Thursday, May 21, 2009

jan 19th-- "i'm so petty"

well, i am just full of it today. okay. so here are the two blogs from myspace. which i am promptly deleting. or putting away for sometime.


i'm so petty


dear myspace, i have been avoiding you for the last couple days i hoping you wouldn't confirm something i was already positive about. of course, without fail, you didn't let me down. i hate you though. i truly do. i hate that in a strange way an update to a profile makes it official. and if we still feel that way, why don't we keep the sweet things up. i'm almost positive if i changed that picture and made it my default it would cause a scandal. how sad is that? why are you so important to a boy who never updates his page while we're together but the moment there is a 'status change' he is prompt to have that marital error corrected? if i can say i love you, but just can't give you the attention i feel you deserve why can't we just say that? why must all our sweet little nothings be erased? are you terrified or what people may think? that's not like you; so stop. i'm throughly and utterly in love with him. i'm such a terrible person though. i'm proud & i never really let go. i got angry over stupid things. maybe i just need more... but you know, i'm scared of the idea of "love". i sort of connect love & complete liar together now. it's not his fault. it's just what i see. i mean, in an awful way i do connect him to that, yet i understand what he was saying. i feel it too. i'm unhappy in my life. i can't give him happiness if i can't find it for myself. i'm not really trying to do anything anymore. i want the world to sink in while i sit still and watch it pass by. i'm tired of trying to keep up with the world. i'm going to just sit. i do want this in the future though. i want to be yours and i want you to be mine when i can see through all of this again. my heart isn't in to anything i'm doing right now. i'm in need of time to myself. time to readjust to my new family arrangements. i will think about you all the time. i'm going to give you what i can, but i won't limit you, or myself. i will always love you. i hope that what my heart wants it gets, eventually. oh & i lied. oh nine is not a year for reconciling with the world, just with myself. i miss my life.

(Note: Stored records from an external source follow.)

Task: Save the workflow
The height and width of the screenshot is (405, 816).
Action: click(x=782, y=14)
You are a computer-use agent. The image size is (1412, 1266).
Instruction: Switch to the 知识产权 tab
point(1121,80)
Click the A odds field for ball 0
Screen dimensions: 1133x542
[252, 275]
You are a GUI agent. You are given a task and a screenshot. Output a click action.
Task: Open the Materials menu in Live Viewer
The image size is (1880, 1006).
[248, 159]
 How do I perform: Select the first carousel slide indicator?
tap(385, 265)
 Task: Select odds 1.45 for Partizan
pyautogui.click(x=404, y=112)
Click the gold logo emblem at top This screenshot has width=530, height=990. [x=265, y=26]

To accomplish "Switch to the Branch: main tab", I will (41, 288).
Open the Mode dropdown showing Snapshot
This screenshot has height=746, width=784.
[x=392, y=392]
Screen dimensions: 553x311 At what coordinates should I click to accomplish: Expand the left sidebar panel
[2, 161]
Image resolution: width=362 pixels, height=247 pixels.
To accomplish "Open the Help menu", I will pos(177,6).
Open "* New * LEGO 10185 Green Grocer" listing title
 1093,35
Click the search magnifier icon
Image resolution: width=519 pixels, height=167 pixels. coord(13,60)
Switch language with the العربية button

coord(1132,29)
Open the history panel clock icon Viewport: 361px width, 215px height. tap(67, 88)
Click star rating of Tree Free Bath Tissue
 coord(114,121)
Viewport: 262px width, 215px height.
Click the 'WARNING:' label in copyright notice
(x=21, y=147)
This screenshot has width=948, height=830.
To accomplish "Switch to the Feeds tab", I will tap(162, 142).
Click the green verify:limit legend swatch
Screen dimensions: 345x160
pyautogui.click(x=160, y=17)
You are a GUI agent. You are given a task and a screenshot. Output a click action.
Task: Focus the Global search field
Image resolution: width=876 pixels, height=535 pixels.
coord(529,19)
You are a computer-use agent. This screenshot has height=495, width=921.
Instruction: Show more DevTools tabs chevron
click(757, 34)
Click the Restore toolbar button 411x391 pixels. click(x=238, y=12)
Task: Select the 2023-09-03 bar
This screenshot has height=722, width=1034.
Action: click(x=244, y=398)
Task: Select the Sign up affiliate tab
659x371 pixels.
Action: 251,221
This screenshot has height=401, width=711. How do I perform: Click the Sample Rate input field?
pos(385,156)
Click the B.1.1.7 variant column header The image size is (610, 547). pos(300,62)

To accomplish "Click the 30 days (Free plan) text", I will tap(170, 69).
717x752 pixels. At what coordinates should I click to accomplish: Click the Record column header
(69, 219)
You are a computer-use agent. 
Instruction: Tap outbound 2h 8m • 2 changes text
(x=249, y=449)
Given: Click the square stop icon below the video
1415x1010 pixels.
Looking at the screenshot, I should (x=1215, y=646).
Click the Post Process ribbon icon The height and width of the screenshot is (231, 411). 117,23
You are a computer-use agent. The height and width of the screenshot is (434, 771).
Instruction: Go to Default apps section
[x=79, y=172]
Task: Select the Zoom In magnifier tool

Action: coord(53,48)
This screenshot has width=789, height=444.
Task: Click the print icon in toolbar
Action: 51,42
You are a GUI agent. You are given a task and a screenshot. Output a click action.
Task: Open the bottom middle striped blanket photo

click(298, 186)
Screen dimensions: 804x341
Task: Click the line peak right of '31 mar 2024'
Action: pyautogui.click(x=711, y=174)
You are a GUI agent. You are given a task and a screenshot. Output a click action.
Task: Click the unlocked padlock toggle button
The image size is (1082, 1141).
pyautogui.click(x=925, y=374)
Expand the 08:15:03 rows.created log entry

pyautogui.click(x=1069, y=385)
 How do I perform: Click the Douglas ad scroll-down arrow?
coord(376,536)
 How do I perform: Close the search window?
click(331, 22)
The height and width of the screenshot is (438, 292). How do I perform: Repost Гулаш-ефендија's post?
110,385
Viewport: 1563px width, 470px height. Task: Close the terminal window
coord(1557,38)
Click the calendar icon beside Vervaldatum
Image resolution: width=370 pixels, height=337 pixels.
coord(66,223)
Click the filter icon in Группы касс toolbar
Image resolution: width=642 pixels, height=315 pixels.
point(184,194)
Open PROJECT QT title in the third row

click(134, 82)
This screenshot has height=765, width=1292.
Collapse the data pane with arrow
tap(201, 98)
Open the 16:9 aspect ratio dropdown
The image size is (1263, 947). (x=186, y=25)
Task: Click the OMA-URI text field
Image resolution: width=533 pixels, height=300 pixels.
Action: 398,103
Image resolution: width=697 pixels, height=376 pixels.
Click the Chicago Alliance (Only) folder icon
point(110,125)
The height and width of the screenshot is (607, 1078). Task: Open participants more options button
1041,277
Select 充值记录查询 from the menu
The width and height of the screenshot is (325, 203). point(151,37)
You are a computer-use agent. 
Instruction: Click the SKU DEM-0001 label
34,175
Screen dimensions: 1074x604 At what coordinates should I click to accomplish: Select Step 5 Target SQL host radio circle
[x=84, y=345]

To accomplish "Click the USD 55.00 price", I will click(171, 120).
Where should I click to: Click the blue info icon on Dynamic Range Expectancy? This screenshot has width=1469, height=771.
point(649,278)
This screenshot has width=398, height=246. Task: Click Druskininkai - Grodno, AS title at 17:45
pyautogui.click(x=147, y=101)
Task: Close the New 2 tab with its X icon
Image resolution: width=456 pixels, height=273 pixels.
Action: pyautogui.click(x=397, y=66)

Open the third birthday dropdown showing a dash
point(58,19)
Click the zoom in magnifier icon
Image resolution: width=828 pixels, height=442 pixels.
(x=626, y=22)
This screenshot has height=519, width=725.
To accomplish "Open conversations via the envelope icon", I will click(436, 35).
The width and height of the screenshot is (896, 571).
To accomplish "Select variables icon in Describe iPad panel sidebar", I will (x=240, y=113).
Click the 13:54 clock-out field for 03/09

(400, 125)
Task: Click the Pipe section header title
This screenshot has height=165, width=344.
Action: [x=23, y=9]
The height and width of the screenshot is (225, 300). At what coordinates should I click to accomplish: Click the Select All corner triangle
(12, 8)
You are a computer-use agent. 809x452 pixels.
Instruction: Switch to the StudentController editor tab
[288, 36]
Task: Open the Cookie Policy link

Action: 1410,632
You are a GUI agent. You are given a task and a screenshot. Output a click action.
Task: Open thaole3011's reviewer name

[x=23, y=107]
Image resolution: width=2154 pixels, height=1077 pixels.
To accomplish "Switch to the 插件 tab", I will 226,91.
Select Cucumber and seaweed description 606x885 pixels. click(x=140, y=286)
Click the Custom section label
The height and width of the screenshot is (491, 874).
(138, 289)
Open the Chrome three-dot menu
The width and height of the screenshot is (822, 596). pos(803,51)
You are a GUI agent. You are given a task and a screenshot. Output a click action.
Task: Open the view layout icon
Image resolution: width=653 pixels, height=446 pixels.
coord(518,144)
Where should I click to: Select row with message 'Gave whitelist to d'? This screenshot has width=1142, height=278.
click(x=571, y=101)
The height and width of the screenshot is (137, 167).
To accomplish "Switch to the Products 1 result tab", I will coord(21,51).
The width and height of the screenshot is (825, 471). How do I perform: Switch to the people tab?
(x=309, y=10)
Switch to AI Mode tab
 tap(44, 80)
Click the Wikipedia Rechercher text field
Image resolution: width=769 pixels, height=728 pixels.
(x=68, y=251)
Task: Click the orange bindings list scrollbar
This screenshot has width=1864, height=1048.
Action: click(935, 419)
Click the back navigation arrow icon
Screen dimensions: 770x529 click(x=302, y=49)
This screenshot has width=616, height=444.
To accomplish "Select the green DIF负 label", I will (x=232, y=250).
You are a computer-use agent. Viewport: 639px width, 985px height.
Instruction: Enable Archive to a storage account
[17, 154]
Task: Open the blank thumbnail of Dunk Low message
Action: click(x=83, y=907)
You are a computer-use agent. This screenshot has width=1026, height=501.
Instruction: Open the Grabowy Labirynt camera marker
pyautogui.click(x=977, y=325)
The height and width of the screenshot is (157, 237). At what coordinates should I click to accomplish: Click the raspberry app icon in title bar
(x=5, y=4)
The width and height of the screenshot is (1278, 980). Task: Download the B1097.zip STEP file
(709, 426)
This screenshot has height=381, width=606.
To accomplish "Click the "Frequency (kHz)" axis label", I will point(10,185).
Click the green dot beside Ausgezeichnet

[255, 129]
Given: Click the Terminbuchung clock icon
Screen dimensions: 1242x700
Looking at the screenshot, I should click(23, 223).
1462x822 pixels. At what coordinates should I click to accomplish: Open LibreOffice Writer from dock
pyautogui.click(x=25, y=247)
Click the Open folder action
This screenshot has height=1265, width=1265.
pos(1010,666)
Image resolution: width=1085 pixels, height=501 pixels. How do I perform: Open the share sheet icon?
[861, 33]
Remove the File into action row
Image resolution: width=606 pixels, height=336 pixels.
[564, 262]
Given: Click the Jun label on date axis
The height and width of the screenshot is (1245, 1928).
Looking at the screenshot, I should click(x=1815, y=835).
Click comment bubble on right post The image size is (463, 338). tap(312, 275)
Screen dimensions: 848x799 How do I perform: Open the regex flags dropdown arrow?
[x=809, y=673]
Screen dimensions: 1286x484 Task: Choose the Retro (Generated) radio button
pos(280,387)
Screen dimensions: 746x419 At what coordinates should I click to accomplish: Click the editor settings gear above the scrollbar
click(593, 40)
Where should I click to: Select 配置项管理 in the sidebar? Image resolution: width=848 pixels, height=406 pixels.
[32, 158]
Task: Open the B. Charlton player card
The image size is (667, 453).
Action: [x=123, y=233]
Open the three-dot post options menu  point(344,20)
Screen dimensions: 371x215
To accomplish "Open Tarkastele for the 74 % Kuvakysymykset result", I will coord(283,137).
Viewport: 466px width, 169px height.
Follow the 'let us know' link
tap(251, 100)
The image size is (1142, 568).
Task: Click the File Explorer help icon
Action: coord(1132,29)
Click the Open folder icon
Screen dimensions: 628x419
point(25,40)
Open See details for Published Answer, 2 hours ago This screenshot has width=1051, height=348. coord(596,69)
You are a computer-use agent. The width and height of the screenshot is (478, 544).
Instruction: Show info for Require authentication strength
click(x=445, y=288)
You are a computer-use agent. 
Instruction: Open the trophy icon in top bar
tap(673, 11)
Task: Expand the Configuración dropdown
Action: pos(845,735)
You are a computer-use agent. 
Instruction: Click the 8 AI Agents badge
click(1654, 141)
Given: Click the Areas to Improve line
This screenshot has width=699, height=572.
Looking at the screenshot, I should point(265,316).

and you want to hear the worst of all of it

first. i truly am that petty. but "refreshed" & "breathing new air" uhm, i'm not sure how to feel.
why do i actually do this. imma go old school & just delete this. cleanse my life. it's funny because this morning i was willing to let the world see how i see it; now i think i'm cutting myself off again.


&& here is the rest. and then i'm done. i'm becoming quite cynical. even with him, it was all lies. it was fake. i can't believe i fell for this again. you were right. i don't know who you are, but you're right. the ever eternal beast of 'bwahaha. i win you lose' that's who you are. and hey, you are right. i am wrong. you knew what was best all along. you knew that it would be like that. how can i have a relationship. my whole life is dysfunctional. i can't do anything right. my pride is awful. and i didn't want this to be like this. i wanted to break up and not have these awful crying at my computer writing something thoughtful moments; which i got anyway. how can i love if it's all lies? how can anyone love? how can you have such happy things to say. i was stale air for you? thanks. well you're just... not cool. ohh. now what.